** Text segment **

While proponents of the proposed corporate tax portray the levy as a way to soak large corporations, the burden of a corporate tax would be borne by both business owners and workers. That’s why key non-partisan fiscal scorekeepers, such as the Congressional Budget Office and the congressional Joint Committee on Taxation, have adjusted their methodology in recent years to account for the harm corporate taxes do to workers.

In addition to the tens of millions of dollars it is estimated the proposed corporate tax would siphon from employers to fill state coffers, the corporate tax advanced by Wyoming Revenue Committee members this week would also lay the groundwork for a personal income tax.

“The bill has a little-noticed feature in it that allows for the creation of a personal income tax,” explains Sven Larson, a senior fellow at the Wyoming Liberty Group, a Cheyenne-based think tank. “If this bill becomes law Wyoming will have the legal infrastructure in place for both a corporate and a personal income tax.”

In addition to the costs a corporate tax would impose on businesses and the negative impact it would have on the state economy, a corporate tax would cost Wyoming taxpayers millions of dollars just to collect.

[Element lookup records]

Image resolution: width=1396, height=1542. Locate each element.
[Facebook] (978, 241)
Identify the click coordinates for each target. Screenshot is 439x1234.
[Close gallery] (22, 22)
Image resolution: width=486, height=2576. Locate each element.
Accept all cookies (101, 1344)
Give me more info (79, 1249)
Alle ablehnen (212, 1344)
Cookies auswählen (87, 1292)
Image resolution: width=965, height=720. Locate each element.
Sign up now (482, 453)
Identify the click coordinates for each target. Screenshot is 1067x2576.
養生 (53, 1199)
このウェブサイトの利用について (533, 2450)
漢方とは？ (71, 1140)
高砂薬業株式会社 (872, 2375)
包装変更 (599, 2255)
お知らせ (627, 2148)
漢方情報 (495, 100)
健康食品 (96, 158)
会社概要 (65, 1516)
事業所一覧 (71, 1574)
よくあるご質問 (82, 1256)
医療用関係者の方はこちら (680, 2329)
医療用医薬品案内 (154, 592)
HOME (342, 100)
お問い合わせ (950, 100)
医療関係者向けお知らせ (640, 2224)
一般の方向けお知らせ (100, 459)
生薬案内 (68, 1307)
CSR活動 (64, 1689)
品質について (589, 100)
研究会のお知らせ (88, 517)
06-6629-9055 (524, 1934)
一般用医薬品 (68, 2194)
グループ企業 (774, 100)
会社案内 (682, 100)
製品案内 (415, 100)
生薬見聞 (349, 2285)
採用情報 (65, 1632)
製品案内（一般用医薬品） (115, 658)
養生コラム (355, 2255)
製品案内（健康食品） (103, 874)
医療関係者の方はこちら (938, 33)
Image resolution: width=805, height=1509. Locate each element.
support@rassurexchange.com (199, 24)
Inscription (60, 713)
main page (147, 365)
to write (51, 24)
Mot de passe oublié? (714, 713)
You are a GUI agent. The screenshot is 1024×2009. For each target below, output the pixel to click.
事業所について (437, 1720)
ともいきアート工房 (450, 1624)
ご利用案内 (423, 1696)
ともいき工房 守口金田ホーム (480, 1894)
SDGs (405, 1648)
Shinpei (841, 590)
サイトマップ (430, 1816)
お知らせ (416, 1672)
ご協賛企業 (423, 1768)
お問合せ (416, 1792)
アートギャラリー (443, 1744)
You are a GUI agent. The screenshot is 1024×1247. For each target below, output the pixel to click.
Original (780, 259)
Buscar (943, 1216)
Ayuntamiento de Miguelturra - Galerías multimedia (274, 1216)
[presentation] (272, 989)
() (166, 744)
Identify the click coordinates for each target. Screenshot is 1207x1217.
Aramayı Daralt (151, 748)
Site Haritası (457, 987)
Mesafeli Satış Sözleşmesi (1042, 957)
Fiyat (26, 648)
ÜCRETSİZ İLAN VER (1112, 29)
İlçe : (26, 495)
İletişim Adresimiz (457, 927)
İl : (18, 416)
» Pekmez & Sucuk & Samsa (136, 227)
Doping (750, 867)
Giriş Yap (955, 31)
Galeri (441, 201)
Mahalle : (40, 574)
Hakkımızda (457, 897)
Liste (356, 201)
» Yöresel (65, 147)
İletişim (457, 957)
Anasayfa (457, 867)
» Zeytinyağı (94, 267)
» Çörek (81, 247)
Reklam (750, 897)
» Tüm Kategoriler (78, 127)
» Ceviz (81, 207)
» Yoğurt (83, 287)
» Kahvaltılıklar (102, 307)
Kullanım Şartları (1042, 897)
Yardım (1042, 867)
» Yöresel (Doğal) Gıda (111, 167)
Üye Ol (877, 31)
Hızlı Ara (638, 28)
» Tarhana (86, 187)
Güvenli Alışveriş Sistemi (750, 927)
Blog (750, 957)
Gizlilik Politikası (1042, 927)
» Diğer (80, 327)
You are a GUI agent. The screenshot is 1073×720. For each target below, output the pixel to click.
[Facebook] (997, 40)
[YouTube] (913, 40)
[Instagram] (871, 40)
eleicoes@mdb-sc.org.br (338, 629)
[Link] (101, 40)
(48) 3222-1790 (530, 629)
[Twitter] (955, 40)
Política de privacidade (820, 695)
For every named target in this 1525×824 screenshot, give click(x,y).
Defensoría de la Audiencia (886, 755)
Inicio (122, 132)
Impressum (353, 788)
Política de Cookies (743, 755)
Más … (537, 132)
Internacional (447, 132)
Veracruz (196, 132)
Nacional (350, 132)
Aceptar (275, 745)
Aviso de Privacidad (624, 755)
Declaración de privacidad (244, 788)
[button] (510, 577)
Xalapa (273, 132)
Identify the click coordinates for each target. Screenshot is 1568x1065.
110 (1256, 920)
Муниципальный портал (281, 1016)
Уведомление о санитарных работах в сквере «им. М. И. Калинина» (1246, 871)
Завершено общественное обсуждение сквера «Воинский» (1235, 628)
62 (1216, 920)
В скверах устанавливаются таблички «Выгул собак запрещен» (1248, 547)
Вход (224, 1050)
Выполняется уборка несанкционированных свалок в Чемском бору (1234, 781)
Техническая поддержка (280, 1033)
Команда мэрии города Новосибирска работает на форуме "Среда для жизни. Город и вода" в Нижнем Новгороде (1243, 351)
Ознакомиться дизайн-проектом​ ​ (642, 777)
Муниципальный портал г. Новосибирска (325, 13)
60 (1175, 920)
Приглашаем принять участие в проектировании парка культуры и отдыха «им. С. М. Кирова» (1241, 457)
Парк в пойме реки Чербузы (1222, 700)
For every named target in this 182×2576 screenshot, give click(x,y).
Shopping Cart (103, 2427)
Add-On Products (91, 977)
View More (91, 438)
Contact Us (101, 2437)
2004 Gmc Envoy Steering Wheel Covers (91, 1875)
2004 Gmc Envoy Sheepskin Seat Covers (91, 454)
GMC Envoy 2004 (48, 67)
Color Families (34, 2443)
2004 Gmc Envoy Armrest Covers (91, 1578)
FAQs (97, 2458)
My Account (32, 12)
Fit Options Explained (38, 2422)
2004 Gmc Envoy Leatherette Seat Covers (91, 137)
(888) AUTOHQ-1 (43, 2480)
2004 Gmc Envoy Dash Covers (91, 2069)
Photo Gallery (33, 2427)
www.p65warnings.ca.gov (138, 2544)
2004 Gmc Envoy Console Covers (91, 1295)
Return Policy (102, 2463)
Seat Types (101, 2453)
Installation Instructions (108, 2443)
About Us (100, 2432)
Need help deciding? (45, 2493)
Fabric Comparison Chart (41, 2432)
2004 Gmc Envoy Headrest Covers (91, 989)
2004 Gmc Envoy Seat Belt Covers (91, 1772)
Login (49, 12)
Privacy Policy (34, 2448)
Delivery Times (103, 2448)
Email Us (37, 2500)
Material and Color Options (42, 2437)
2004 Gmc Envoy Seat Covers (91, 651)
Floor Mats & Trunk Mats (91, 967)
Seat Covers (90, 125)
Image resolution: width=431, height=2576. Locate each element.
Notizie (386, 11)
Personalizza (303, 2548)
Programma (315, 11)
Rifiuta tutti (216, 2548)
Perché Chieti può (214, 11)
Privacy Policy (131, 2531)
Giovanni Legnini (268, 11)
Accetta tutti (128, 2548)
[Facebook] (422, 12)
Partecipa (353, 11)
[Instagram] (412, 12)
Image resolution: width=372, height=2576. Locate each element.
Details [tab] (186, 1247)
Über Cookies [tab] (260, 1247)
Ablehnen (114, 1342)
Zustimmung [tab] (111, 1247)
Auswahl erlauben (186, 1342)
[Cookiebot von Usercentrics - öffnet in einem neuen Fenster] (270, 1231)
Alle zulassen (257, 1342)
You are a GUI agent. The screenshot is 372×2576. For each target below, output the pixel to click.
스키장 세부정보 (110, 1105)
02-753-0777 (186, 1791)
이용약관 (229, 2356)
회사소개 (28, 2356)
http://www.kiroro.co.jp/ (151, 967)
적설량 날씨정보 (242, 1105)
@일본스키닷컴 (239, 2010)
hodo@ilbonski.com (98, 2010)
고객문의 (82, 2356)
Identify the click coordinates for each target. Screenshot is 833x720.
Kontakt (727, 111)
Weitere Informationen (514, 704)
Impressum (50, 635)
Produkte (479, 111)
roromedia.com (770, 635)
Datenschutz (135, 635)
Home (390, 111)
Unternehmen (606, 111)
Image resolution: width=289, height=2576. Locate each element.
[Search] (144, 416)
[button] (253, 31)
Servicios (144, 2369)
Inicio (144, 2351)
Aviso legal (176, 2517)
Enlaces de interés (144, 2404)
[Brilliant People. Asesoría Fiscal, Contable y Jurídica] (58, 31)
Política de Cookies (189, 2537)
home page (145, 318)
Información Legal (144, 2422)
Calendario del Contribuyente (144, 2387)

** Exercise tasks **
**1.** Answer these questions from the passage on Wyoming's proposed corporate tax:
(a) Which two fiscal scorekeepers have adjusted their methodology to account for the harm corporate taxes do to workers?
(b) What position does Sven Larson hold, and at what organization?
(c) Members of which committee advanced the corporate tax this week?
**2.** Select every line in the records that contains the word "Муниципальный", matching case exactly.
The passage and the records are unrelated material.

** Correct answers **
**1.**
(a) The Congressional Budget Office and the congressional Joint Committee on Taxation.
(b) He is a senior fellow at the Wyoming Liberty Group, a Cheyenne-based think tank.
(c) The Wyoming Revenue Committee.

**2.**
Муниципальный портал (281, 1016)
Муниципальный портал г. Новосибирска (325, 13)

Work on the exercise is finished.